As for the rest of the star-studded female cast, none can really sing or dance, and there is an unrelenting sameness to their lyrics (which are mostly about how each dame would rather be sleeping with Daniel Day-Lewis than doing whatever she’s doing now). At some point the musical numbers become numbing interruptions that make the melodrama interesting by comparison. Day-Lewis’ Italian accent is passable and he does invest his Guido with a charming childlike quality that almost makes his irresistibility to women believable; but, though he’s game enough, he just can’t carry a tune, and having him half-sing/half-talk through the climactic songs is no solution. Still, the razzle-dazzle of the production numbers, numerous cameos (i.e., Sophia Loren) and Fellini references, Fergie’s musical triumph, and a vampy song by Cruz—whose lingerie-clad tramp around a mirrored floor while wrapping pink ropes around her willowy frame is sultry enough to make her song and dance talents irrelevant—are enough to transform Nine into passable, if forgettable, entertainment. Plus, it features more corsets and fishnet stockings per minute than you’ll see outside of a fetish video, which can hardly be considered a bad thing.

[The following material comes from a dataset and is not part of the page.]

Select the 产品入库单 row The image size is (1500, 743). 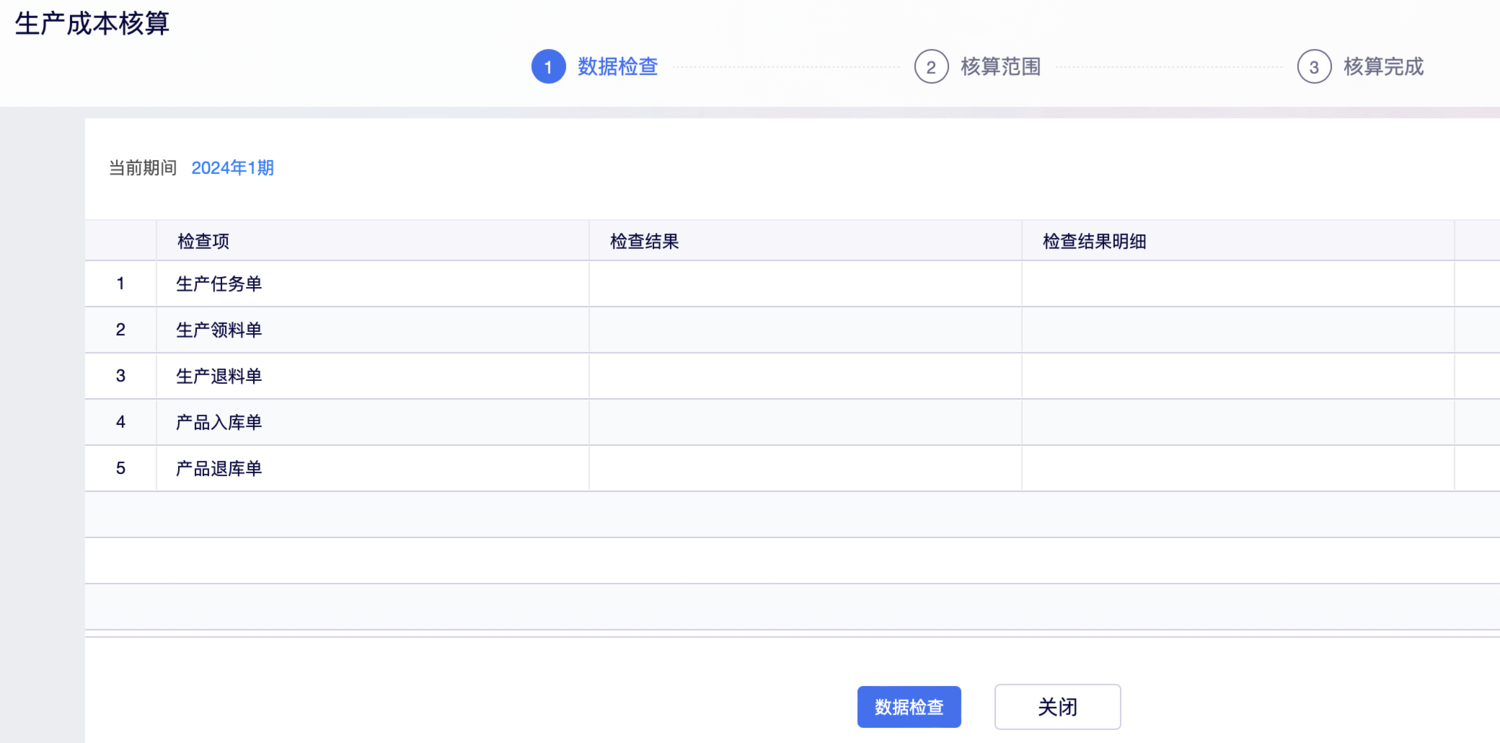click(x=219, y=422)
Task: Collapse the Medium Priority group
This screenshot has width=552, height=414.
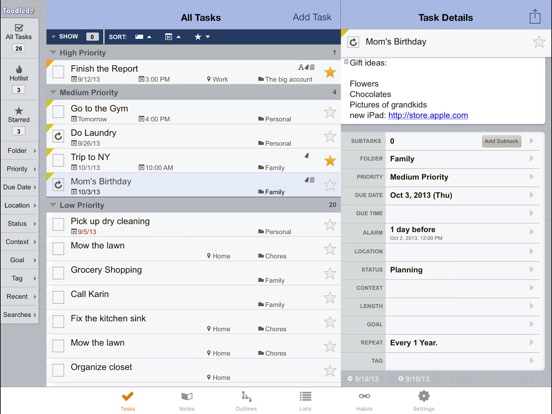Action: [53, 92]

Nine isn’t really inspired so much by 8 1/2 as it’s inspired by the most famous scene of 8 1/2, the harem/lion tamer sequence, where Guido famously envisions himself as being adored, then harried, by the various females in his life. The fact that the movie’s psychology ignores all other aspects of the director’s creativity and inner artistic torments in favor of the reductionist “it’s all because he’s conflicted about his unrealistic image of women” is disappointing, but hardly surprising considering this is squarely middlebrow Hollywood stuff. After all, what else would you expect from a movie whose title announces its intentions by rounding up an inconveniently weird partial number to a nice, easily digestible integer?

WHAT THE CRITICS SAY:

“The challenge for Marshall, following his Oscar-winning Chicago, was to bring another hallucinatory musical to the screen without repeating himself or dimming the material’s blazing, untamed theatricality. By my score card, Marshall hits more than he misses.”–Peter Travers, Rolling Stone

44. GREASER’S PALACE (1972)

Recommended

SEAWEEDHEAD GREASER: Coo Coo.  I wish I could put my arms around each and every one of them, and let them know that everything is going to be okay.

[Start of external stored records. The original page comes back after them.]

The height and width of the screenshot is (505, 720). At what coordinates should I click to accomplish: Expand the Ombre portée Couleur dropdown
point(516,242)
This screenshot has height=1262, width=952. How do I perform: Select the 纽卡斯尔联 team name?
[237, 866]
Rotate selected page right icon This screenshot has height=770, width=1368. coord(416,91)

COO COO: Why don’t you, Sea?

SEAWEEDHEAD GREASER: I’m not bizarre enough.

COO COO: Who is?

–dialogue from Greaser’s Palace

DIRECTED BY:

FEATURING: Alan Arbus, Albert Henderson, Michael Sullivan,

PLOT: Perpetually constipated Seaweedhead Greaser and his gang of hired guns run a small Western village in the middle of the desert. One day Jessy, a mild-mannered hispter in a zoot suit, parachutes into the nearby countryside. Jessy, who is traveling to Jerusalem to become an actor/singer, stops in town to walk on water, repeatedly resurrect Greaser’s son Lamy Homo after Greaser has him killed, and do a boogie-woogie song and dance number before winding up crucified.

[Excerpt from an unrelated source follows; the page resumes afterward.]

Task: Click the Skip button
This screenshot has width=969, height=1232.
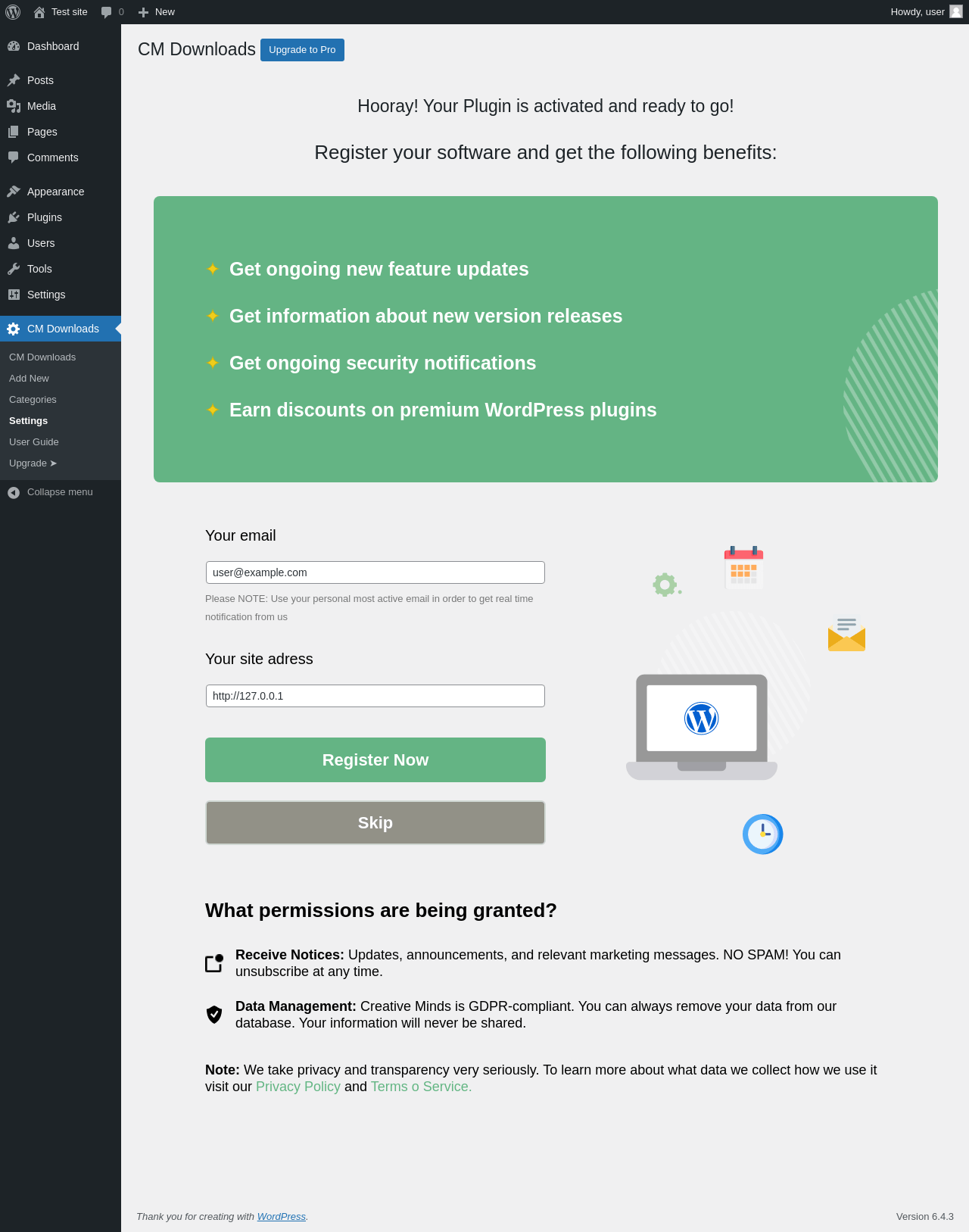Action: click(375, 823)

Still from Greaser's Palace (1972)

BACKGROUND:

  • Director Robert Downey began his filmmaking career in the early 1960s with a series of low-budget, absurdist short films that gained him a devoted following. His 1969 advertising/race relations satire Putney Swope brought him the adoration of the hippie counterculture. Greaser’s Palace is his only big-budget production, made with $1,000,000 invested by an independently wealthy Broadway producer.
  • Downey’s son is the now-famous actor Robert Downey Jr.; the younger Downey appears, uncredited, as a child in this movie.
  • The credits to this film begin to scroll before the movie starts instead of afterward, and many of them are illegible.
  • The topless, mute Indian girl is none other than Toni Basil, who later went on to fame with her gratingly catchy 1982 pop single “Mickey.”

INDELIBLE IMAGE: Jessy, still in his striped suit and white gloves and shoes, crucified, with his pink and lavender hat perched atop the cross.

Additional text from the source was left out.